Stimulate or stall

Although both are controlled by Democrats, Congress and the Colorado Legislature are working at cross purposes when it comes to stimulating the economy.

Just this week, for example, the U.S. Senate passed a measure aimed at aiding the beleaguered auto industry by encouraging people to buy new vehicles. With a solid bipartisan majority, the Senate voted to allow income tax deductions for sales taxes on new cars and for interest on auto loans.

And what did the Colorado Senate do? It gave preliminary approval Wednesday to a bill that will raise registration fees for all vehicles, thereby adding to the cost of new vehicles discouraging consumers from purchasing them.

The so-called “FASTER” bill, aimed at raising money for highways and bridges in Colorado, would raise most vehicle registration fees by $32 this year and $41 next year.

Fees for larger, heavier vehicles, including commercial trucks, would go up even more.

So, in addition to affecting retail auto sales, it would add significant costs for truckers, many of whom are already experiencing a significant drop in revenue due to the economy.

Democrats now tout the FASTER bill as a jobs-creation measure as much as a means of funding highways.
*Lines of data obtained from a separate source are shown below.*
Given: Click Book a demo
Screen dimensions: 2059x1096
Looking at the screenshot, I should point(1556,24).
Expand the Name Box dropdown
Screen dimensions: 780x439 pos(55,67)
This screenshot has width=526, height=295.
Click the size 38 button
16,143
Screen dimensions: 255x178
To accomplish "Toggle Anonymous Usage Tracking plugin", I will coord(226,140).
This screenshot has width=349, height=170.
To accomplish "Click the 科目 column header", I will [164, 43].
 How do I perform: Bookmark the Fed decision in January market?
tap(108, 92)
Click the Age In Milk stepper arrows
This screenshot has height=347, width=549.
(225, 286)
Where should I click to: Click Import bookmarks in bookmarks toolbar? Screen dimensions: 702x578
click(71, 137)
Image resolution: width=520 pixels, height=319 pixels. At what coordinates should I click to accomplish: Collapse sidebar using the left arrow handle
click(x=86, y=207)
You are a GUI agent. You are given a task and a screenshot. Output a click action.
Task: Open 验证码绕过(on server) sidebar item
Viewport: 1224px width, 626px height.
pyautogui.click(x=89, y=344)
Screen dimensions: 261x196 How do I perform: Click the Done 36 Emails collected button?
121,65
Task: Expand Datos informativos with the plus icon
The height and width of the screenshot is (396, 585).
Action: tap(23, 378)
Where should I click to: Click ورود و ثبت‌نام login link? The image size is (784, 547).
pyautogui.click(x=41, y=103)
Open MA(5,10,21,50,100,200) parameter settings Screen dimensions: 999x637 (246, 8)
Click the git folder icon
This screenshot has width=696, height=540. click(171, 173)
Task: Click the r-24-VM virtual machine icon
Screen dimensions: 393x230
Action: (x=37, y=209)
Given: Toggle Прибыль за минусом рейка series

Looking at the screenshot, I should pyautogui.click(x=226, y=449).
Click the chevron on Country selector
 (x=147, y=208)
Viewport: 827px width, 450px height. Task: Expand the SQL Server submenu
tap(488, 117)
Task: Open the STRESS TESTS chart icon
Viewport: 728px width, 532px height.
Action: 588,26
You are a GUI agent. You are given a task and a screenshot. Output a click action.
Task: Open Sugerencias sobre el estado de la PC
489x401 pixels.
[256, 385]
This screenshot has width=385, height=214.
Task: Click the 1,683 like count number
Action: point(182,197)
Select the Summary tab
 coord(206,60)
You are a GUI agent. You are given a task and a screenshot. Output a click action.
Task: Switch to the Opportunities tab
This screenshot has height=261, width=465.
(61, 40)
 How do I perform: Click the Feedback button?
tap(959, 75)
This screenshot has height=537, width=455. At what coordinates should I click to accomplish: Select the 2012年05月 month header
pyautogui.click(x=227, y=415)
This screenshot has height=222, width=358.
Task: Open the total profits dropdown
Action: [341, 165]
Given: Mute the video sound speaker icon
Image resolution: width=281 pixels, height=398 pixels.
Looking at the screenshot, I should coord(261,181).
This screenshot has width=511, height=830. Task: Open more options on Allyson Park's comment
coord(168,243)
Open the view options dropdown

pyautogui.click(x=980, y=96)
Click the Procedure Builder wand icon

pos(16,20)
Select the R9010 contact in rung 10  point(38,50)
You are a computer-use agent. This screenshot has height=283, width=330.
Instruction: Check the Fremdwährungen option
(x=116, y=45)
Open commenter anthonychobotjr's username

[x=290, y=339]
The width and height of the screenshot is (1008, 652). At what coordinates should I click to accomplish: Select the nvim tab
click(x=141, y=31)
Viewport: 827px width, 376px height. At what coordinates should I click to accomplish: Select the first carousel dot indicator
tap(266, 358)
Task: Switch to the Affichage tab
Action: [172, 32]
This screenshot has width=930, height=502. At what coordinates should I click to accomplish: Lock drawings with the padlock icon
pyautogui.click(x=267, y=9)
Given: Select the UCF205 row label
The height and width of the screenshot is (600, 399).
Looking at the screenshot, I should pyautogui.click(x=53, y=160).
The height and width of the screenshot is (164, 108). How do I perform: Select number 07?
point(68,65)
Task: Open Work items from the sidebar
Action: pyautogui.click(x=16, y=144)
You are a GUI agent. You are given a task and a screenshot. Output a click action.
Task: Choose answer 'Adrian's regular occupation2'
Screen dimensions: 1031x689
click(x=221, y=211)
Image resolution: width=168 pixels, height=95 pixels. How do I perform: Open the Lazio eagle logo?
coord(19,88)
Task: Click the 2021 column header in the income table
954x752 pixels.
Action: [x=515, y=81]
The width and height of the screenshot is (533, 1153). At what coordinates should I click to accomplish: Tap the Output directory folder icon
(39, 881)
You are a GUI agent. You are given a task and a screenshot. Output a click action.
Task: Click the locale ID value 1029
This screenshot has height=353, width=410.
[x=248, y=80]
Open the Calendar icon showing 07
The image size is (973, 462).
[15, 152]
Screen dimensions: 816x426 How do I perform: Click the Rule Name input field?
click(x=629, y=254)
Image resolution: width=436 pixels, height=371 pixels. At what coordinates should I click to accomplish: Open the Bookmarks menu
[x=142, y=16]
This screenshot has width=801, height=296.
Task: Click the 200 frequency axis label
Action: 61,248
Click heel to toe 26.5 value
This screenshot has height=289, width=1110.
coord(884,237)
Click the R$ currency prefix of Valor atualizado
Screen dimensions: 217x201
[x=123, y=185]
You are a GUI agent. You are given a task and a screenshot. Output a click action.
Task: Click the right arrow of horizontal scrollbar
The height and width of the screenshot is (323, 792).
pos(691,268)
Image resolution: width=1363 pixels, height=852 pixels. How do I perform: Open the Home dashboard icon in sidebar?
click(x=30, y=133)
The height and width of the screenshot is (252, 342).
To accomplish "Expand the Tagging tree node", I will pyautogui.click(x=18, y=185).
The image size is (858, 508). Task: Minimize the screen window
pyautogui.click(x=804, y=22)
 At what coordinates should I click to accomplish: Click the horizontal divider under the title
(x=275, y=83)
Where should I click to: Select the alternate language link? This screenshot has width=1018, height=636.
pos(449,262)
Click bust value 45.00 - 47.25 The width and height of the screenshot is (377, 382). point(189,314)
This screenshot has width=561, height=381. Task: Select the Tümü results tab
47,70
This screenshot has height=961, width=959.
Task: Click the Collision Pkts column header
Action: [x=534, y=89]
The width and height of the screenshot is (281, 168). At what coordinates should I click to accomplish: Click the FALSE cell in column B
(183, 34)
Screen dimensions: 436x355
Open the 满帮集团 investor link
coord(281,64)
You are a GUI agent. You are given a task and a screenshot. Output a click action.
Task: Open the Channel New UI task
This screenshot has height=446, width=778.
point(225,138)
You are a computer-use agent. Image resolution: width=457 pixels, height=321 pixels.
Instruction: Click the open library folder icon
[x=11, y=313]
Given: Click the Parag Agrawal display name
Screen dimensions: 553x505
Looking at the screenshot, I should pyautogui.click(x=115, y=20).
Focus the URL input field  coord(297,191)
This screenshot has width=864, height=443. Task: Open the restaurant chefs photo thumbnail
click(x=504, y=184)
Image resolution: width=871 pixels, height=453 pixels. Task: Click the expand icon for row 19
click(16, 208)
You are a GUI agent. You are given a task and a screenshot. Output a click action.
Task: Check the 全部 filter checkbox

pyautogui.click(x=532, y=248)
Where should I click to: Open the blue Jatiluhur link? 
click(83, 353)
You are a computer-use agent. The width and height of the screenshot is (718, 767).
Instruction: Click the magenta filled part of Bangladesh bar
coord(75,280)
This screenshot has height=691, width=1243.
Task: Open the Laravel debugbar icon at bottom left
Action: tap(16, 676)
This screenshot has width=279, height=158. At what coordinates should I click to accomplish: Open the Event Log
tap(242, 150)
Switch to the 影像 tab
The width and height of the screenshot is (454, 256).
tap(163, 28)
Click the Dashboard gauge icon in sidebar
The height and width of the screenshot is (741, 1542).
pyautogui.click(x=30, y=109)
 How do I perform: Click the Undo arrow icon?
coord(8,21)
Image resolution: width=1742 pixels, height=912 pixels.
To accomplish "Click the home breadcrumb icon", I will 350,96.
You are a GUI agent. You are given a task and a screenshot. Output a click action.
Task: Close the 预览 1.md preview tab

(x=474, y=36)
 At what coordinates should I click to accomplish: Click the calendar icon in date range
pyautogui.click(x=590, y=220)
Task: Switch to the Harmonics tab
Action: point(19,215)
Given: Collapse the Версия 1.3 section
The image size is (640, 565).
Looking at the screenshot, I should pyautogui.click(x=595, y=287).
But that may be a dubious claim.

As Sen. Shawn Mitchell, a Broomfield Republican, put it, the measure amounts to a “quarter-billion-dollar tax increase during some of the roughest economic times our state has seen.”

We recognize there is a need for additional highway funding in Colorado. That’s why we have supported increasing the amount of highway infrastructure funds included in the federal stimulus bill.

We have also endorsed other funding ideas for Colorado highways, such as toll roads in certain cases. And the Republicans’ proposal for a more modest increase in registration fees would be better than the FASTER bill as approved in state Senate Wednesday.

But the most critical need in Colorado and across the country now is getting the economy back on track.

Enacting massive tax increases right now that discourage consumer spending and imperil business health will stall that effort, not help it.